2. A “regulamentação” da profissão de “motoboy” Regulamentar “o que” e “para quem”?

Não há lei, portaria ou regulamento editado sem que haja um interesse ou motivo por detrás. As normas, muitas vezes, são fruto dos clamores sociais vigentes no momento prévio ao seu advento e, na sociedade contemporânea, dotada de grande complexidade, os meios de comunicação exercem o papel de agentes canalizadores (e formadores) desses anseios.4

Nas duas últimas décadas, a carência de investimentos em infraestrutura urbana nas grandes cidades brasileiras fez com que o estado da malha viária não lograsse acompanhar o aumento exponencial do número de automóveis, o que contribuiu substancialmente para a piora do trânsito. Nesse contexto, o comércio de mercadorias e serviços — que igualmente cresceu no período — precisou buscar meios para manter o dinamismo e a pontualidade nas entregas e, diante de tais circunstâncias, as motocicletas apresentaram-se como as alternativas naturais para o atendimento a tal necessidade.

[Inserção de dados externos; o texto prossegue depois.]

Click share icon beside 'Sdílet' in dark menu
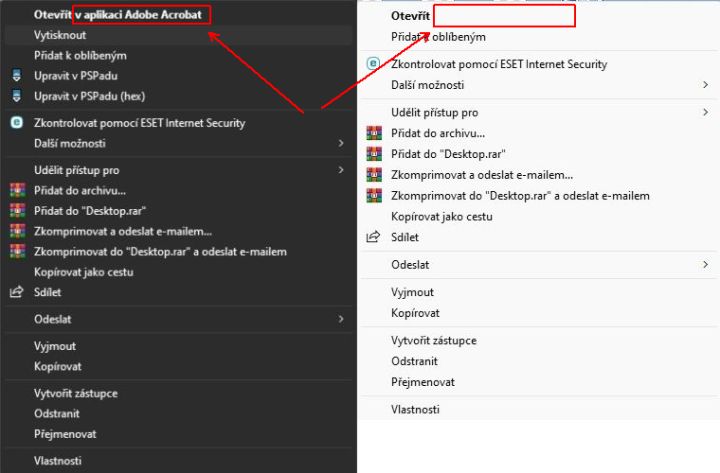Image resolution: width=720 pixels, height=473 pixels. tap(17, 292)
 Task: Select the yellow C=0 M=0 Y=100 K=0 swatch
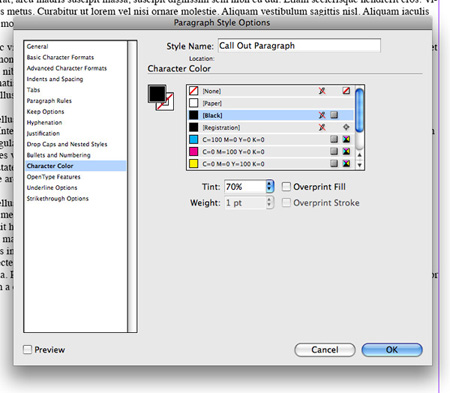pos(270,164)
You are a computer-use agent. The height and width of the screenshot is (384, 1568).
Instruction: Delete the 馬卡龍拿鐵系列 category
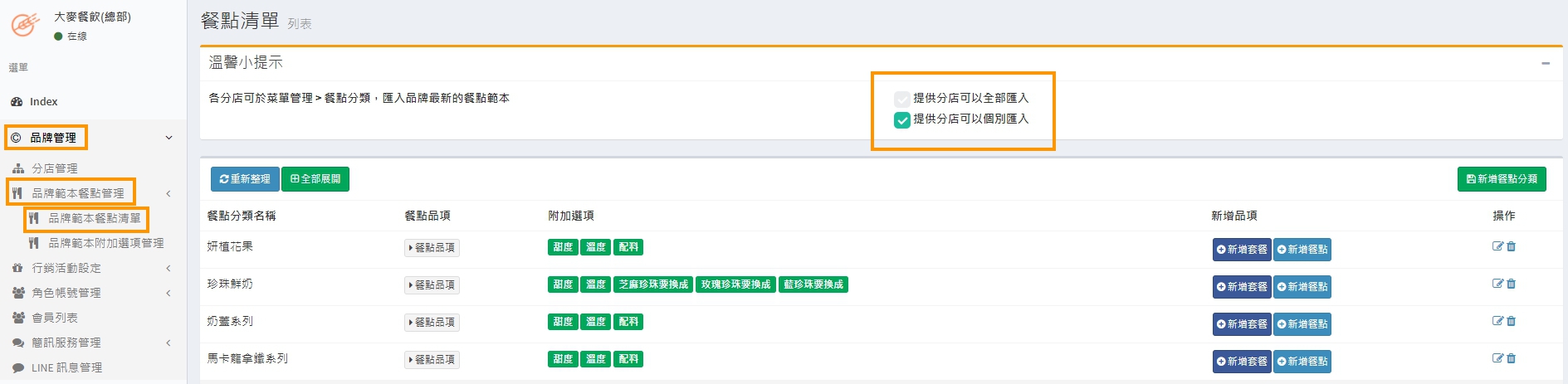click(x=1511, y=358)
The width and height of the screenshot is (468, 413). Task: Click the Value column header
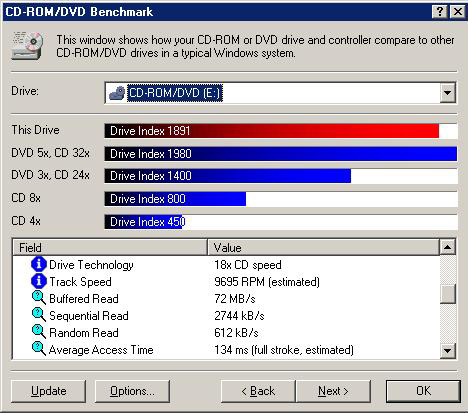[323, 248]
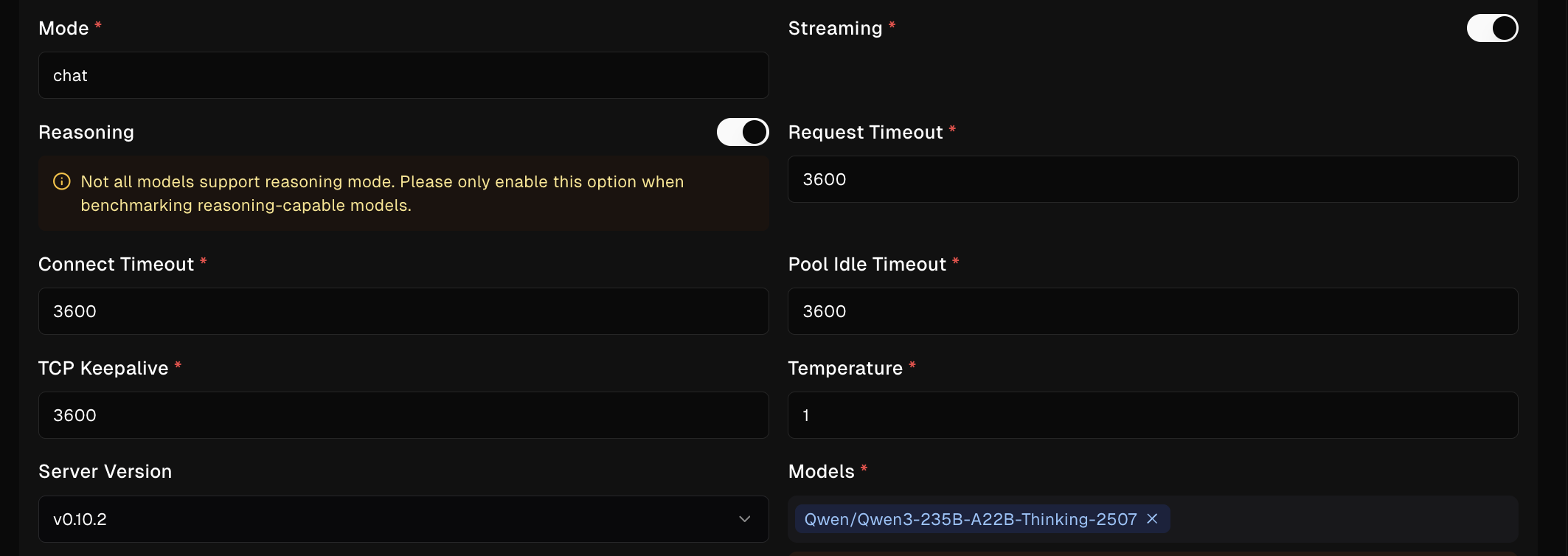The width and height of the screenshot is (1568, 556).
Task: Click the Server Version chevron arrow
Action: [744, 519]
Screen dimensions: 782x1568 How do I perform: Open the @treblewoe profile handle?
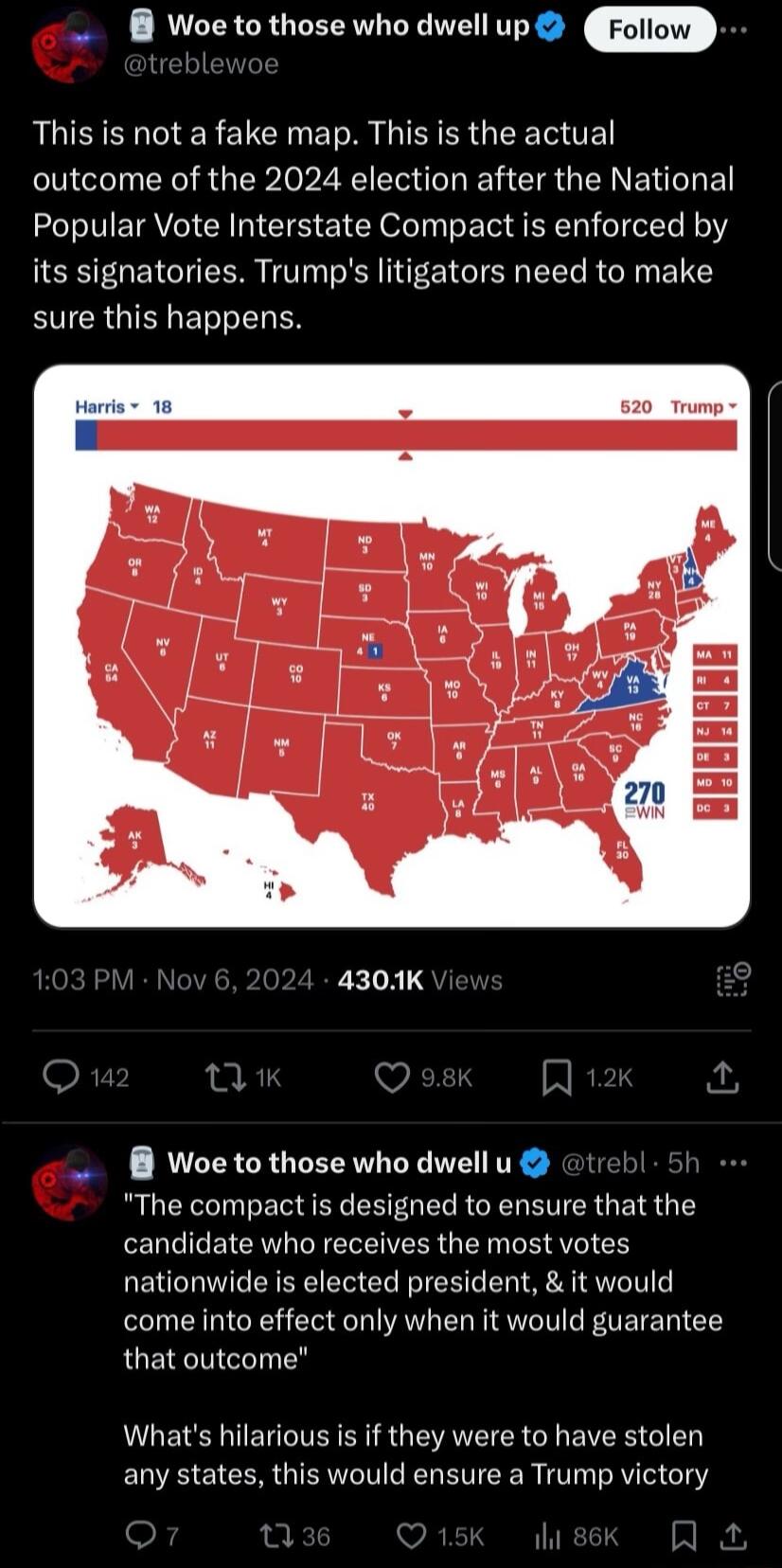[203, 63]
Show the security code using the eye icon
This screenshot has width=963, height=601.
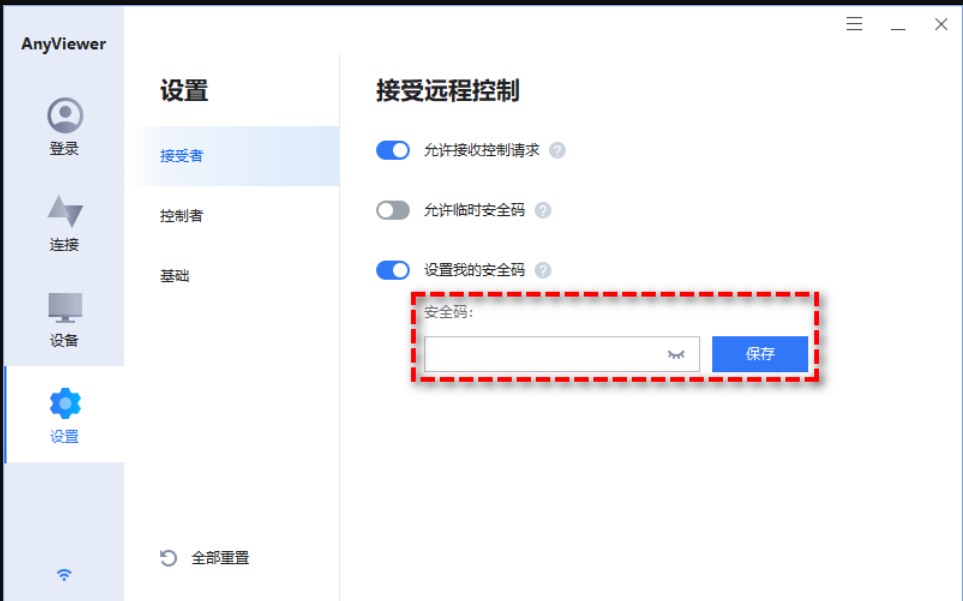click(x=674, y=354)
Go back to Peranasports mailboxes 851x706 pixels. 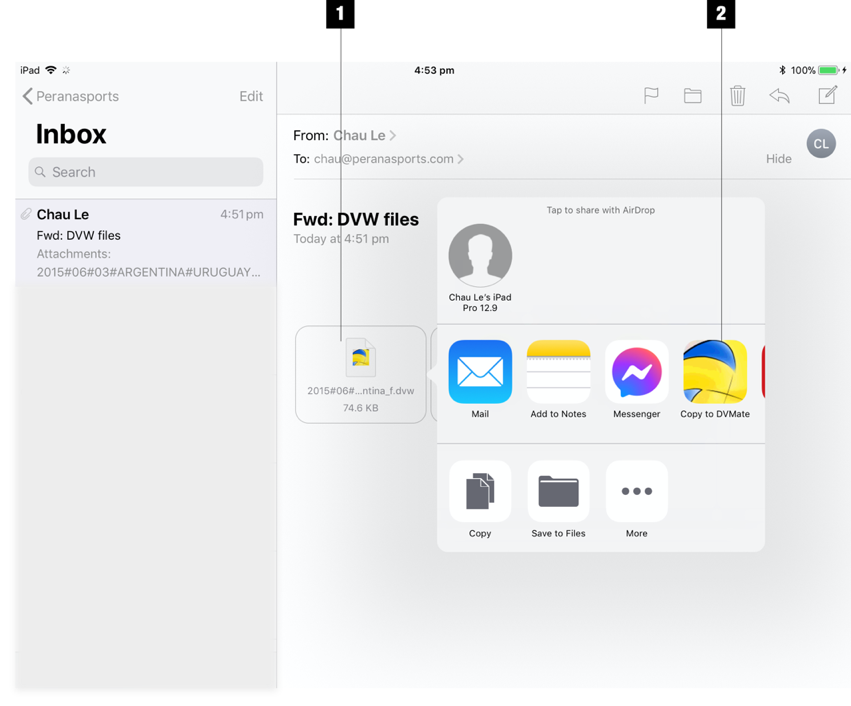click(70, 96)
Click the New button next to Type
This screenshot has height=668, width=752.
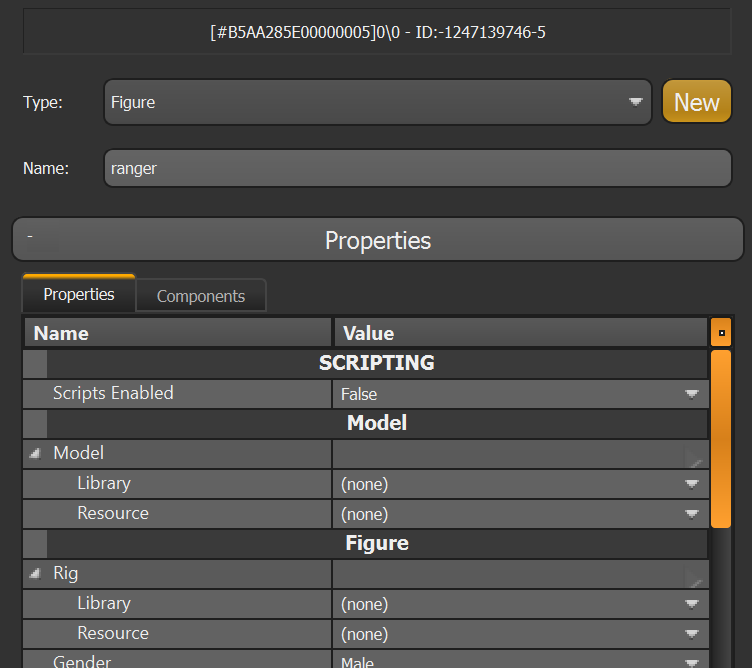pyautogui.click(x=696, y=102)
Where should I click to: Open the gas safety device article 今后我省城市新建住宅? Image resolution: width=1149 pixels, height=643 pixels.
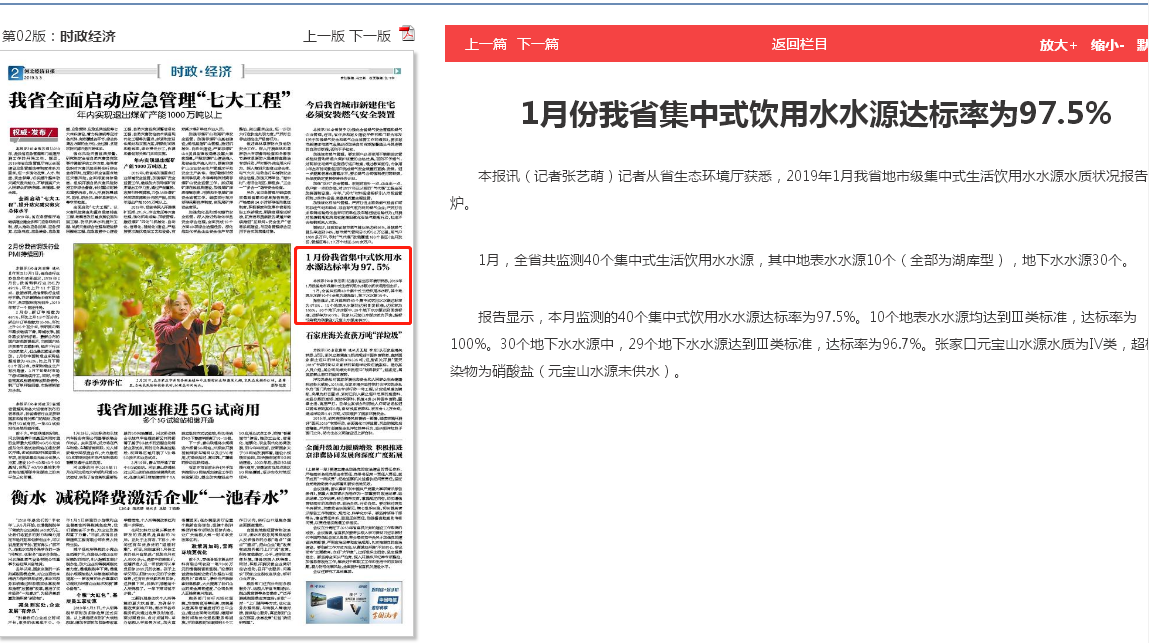pyautogui.click(x=355, y=108)
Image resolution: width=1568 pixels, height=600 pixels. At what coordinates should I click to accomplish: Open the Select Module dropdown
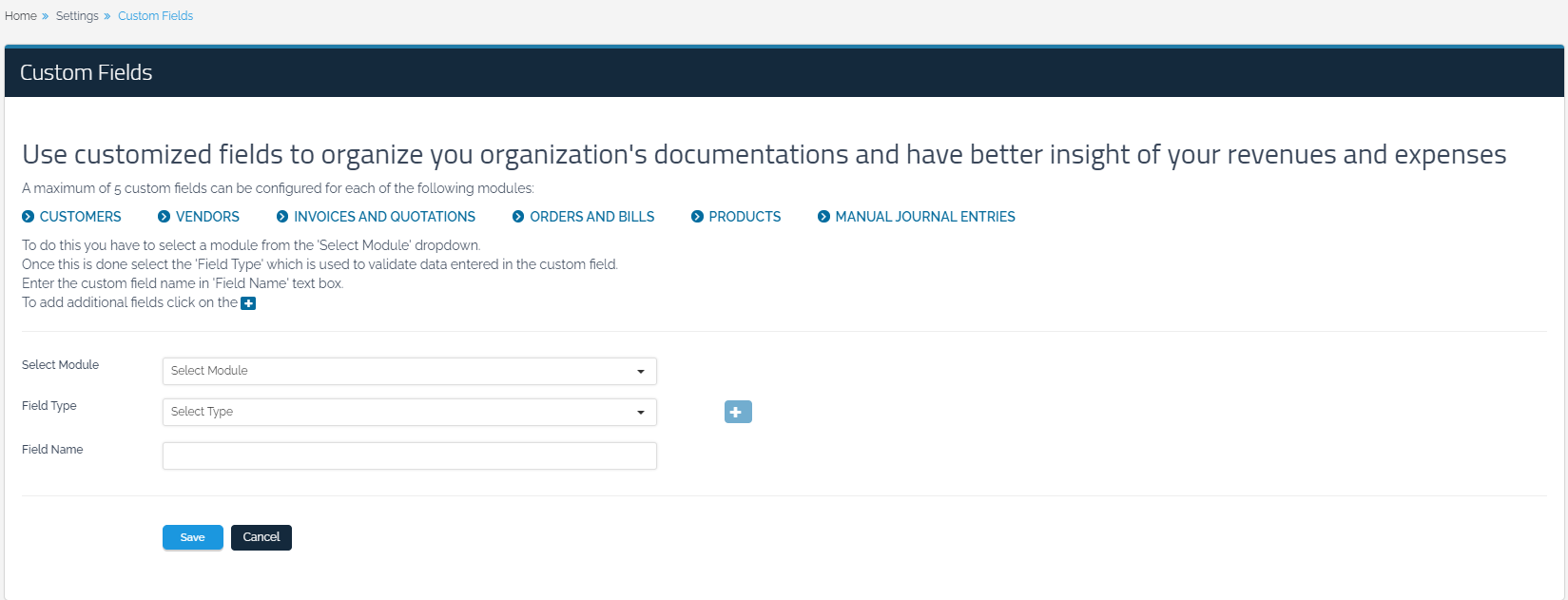409,371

Tal fenômeno foi o fator decisivo para a perenização dos “motoboys” na paisagem das metrópoles brasileiras, o que obrigou os motoristas ao convívio forçado com este novo personagem urbano. A partir daí, a mídia passou a explorar frequentemente a temática dos “motoboys”, dando sempre ênfase aos “transtornos” por eles causados no trânsito, tais como a utilização dos espaços existentes entre as laterais dos automóveis nas vias (corredores), a pressa na entrega das mercadorias, os acidentes em que a referida categoria se envolve e, naturalmente, os danos à propriedade veicular alheia, aí incluídos — é claro — os retrovisores.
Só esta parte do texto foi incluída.